Schnellenberger is best remembered for his long and successful career coaching in college, but he also had stints in the NFL, most notably as head coach of the Baltimore Colts in 1973 and 1974, and offensive coordinator of the 1972 Dolphins, the only undefeated, untied team in NFL history.

An All-American end at Kentucky in the 1950s, Schnellenberger started his coaching career at his alma mater and then became offensive coordinator at Alabama under Bear Bryant, who coached him at Kentucky, in 1961. After five years at Alabama, Schnellenberger went to work for Hall of Fame coach George Allen on the staff of the Los Angeles Rams, and then took another job for a Hall of Fame coach, Don Shula, on the Miami Dolphins.

With the Dolphins Schnellenberger earned a reputation as one of the best assistants in football, culminating in the only perfect season in NFL history in 1972, and that got him hired by the Colts in 1973. His tenure in Baltimore was ill-fated, as he butted heads with team owner Robert Irsay. After a dispute between Schnellenberger and Irsay over who should be the Colts’ starting quarterback, Irsay walked into the Colts’ locker room following the third game of the 1974 season and informed the players he had fired Schnellenberger — something Irsay hadn’t bothered to tell Schnellenberger, who found out about it when he heard Irsay addressing the players.

→ Task requirements:
**A.** In the passage about Schnellenberger, which NFL team did he serve as head coach in 1973 and 1974?
**B.** Rewrite the part of the listing that opens with the line containing "Image resolution: width=1232" and closes with the line containing "click(89, 636)", requests included, and subtract 26 from every coordinate in the answers. Omit the pictures.
The passage and the listing have no connection to each other.

→ Stored rows:
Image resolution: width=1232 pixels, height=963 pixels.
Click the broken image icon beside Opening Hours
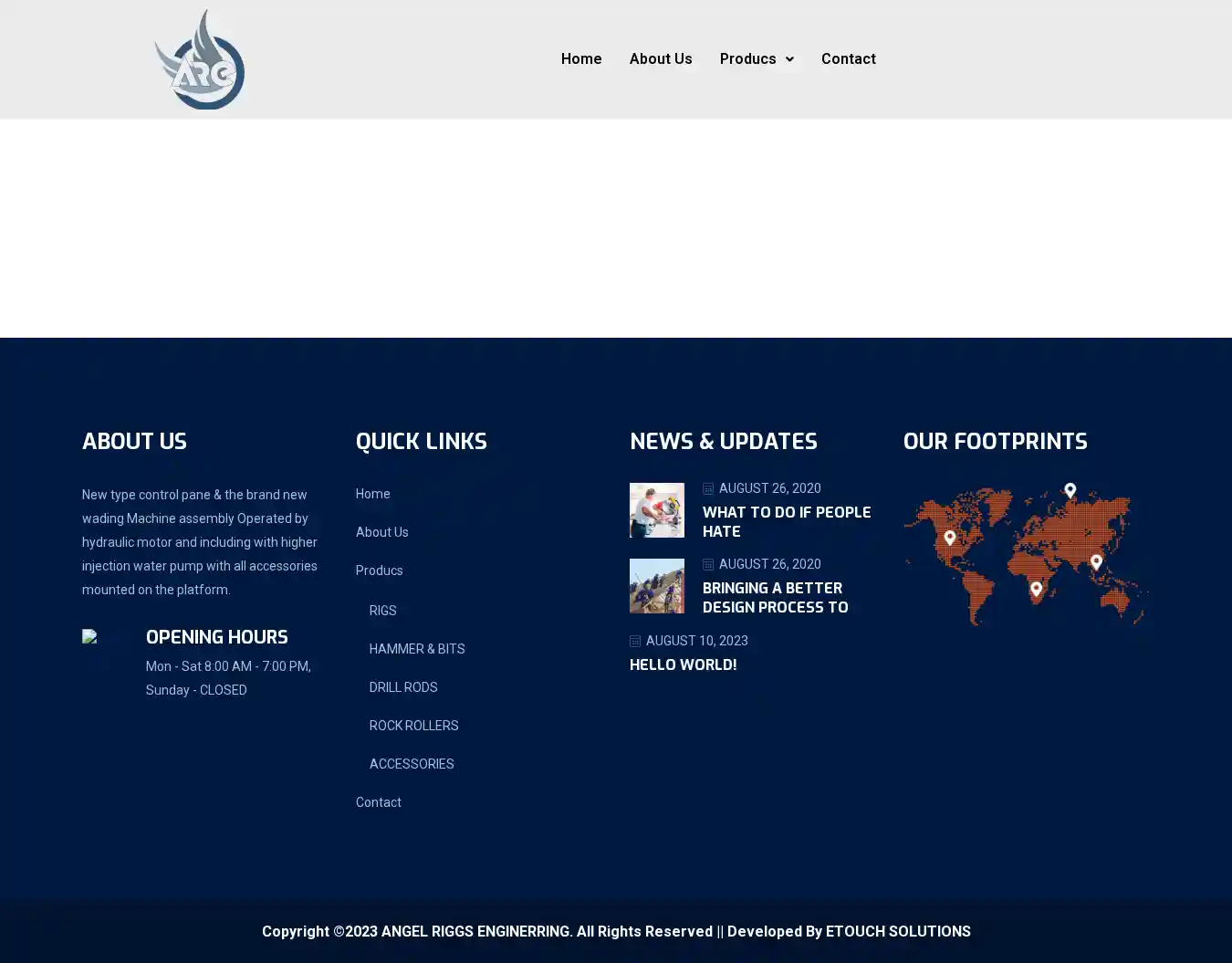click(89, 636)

* * *

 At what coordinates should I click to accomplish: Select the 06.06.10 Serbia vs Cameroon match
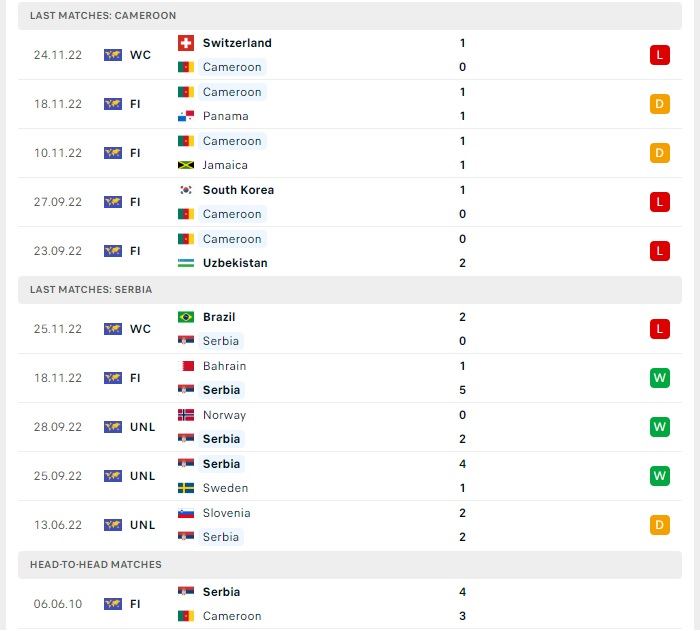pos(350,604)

→ In response:
**A.** The Baltimore Colts.

**B.**
Image resolution: width=1232 pixels, height=963 pixels.
Click the broken image icon beside Opening Hours
click(63, 610)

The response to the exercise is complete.